* Task to carry out *
Below are entries; output exactly the lines from the one with "Click the Light Brown Small Handbag image" to the one with "Open 【11月再生産分】MGSD ウイングガン", both included, and nothing else.

* Entries supplied *
↓↓↓

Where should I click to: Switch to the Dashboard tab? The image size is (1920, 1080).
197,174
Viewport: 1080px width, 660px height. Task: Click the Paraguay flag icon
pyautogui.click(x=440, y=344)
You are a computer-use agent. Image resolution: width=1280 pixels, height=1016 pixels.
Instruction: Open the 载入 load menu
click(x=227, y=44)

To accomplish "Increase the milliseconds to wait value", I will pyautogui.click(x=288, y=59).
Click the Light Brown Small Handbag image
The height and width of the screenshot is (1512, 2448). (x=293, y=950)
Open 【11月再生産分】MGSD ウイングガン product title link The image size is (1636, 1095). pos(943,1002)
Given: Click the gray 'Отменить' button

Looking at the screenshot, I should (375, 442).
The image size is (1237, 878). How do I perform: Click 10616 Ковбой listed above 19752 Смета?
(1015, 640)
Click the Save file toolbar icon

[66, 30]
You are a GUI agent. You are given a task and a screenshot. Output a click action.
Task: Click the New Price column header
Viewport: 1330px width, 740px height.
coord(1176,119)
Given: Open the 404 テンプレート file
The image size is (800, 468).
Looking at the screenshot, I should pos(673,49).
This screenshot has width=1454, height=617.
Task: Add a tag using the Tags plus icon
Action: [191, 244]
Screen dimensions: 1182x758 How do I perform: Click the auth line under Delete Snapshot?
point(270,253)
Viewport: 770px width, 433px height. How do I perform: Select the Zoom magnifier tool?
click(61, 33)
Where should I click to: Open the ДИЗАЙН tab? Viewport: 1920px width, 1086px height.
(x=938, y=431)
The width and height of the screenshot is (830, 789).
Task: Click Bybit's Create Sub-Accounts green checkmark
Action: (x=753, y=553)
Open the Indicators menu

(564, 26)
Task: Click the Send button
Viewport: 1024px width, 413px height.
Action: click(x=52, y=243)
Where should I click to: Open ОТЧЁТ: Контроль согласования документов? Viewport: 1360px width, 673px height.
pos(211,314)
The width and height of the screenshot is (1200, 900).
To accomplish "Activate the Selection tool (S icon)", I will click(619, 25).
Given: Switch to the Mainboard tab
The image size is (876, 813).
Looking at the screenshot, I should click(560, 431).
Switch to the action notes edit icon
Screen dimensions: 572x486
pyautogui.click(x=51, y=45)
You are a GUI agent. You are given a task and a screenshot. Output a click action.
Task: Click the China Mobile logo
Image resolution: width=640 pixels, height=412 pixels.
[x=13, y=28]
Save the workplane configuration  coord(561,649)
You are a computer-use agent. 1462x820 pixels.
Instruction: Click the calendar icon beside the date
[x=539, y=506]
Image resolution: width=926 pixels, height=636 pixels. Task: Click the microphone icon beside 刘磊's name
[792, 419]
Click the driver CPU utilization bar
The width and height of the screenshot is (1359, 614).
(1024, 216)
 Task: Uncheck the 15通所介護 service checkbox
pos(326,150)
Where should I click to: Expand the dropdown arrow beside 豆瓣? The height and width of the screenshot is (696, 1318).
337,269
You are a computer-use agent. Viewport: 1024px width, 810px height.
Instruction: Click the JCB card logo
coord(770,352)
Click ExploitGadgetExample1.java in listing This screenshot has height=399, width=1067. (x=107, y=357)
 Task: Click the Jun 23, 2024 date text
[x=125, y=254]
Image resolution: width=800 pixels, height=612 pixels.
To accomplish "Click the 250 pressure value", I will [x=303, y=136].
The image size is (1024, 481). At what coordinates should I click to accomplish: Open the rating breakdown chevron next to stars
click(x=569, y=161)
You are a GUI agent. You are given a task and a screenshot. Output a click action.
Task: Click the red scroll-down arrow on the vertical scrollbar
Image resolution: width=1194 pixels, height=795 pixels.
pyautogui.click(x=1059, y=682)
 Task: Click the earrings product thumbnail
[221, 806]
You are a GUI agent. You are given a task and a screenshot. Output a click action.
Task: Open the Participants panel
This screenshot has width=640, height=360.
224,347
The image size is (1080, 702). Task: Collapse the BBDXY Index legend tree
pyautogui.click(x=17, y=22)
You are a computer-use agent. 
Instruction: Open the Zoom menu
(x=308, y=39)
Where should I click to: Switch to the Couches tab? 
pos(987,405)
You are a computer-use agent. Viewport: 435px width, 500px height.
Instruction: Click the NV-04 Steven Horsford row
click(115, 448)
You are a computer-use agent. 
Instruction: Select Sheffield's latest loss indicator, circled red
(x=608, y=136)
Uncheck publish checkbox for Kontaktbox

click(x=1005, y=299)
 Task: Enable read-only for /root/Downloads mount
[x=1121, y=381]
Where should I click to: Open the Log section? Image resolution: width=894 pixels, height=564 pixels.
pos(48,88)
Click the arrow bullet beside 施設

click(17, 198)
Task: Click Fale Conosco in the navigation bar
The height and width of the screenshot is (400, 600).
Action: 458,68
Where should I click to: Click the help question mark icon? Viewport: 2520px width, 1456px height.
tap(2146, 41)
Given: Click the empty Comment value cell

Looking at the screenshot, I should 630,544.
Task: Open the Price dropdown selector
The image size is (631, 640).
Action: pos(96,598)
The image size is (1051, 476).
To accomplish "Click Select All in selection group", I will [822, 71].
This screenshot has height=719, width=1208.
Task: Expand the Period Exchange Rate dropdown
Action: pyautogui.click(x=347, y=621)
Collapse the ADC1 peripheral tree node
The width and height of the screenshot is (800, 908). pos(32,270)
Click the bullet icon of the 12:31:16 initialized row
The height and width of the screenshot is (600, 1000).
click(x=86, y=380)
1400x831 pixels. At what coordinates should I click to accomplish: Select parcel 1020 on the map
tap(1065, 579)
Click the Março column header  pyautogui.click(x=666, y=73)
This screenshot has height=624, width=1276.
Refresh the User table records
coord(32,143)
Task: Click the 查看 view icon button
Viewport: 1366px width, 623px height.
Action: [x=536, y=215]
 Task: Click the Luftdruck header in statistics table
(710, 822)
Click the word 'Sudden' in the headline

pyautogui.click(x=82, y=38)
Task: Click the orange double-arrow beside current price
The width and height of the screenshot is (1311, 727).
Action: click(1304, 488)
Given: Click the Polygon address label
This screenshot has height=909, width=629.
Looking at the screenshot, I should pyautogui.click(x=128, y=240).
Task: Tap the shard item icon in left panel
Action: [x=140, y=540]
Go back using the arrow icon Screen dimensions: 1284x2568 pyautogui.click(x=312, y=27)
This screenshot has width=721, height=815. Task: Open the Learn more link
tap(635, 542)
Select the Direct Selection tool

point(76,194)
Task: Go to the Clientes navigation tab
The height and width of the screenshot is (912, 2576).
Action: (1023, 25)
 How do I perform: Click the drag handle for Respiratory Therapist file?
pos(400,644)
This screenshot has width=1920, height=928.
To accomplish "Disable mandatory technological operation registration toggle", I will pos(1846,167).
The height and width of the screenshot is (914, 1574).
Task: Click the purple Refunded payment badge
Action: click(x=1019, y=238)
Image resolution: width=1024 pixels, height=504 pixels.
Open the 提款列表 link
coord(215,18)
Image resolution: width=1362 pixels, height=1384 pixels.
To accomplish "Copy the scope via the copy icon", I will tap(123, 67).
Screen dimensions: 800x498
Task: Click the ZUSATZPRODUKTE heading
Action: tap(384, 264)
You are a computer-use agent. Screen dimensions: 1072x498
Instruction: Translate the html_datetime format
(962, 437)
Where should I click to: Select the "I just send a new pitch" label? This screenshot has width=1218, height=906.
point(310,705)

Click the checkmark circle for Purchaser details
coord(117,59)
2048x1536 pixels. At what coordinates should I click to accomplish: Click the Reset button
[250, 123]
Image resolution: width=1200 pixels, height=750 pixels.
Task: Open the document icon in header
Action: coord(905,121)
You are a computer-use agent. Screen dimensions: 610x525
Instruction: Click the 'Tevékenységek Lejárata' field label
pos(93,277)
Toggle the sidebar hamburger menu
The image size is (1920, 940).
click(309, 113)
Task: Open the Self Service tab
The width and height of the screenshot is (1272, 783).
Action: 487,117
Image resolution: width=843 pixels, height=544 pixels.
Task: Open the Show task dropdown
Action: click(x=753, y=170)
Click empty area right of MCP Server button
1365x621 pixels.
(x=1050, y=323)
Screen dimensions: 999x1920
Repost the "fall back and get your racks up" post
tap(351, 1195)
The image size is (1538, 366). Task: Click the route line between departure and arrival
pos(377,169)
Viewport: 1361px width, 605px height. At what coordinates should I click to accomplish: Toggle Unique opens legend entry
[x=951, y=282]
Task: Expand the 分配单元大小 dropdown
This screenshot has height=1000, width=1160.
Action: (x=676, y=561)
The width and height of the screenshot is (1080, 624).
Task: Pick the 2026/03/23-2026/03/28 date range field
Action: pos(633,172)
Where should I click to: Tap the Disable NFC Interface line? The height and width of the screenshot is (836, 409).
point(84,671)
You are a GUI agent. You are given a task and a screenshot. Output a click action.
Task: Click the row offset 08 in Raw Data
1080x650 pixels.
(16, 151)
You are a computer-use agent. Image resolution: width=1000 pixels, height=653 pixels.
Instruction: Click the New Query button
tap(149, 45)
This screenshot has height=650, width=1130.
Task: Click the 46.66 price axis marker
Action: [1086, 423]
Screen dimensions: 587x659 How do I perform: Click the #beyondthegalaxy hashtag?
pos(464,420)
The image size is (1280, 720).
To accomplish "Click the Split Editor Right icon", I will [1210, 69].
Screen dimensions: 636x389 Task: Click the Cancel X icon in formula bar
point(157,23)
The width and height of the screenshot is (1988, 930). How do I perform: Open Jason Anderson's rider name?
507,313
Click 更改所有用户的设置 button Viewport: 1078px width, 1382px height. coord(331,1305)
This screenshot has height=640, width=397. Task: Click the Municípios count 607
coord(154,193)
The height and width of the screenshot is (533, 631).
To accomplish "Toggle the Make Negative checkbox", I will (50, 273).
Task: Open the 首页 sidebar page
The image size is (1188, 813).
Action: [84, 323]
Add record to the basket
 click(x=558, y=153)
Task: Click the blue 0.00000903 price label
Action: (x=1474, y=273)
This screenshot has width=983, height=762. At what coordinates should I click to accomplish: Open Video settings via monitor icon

↑↑↑

* Result *
Click the Light Brown Small Handbag image
The height and width of the screenshot is (1512, 2448). (x=293, y=950)
Open 【11月再生産分】MGSD ウイングガン product title link The image size is (1636, 1095). pos(943,1002)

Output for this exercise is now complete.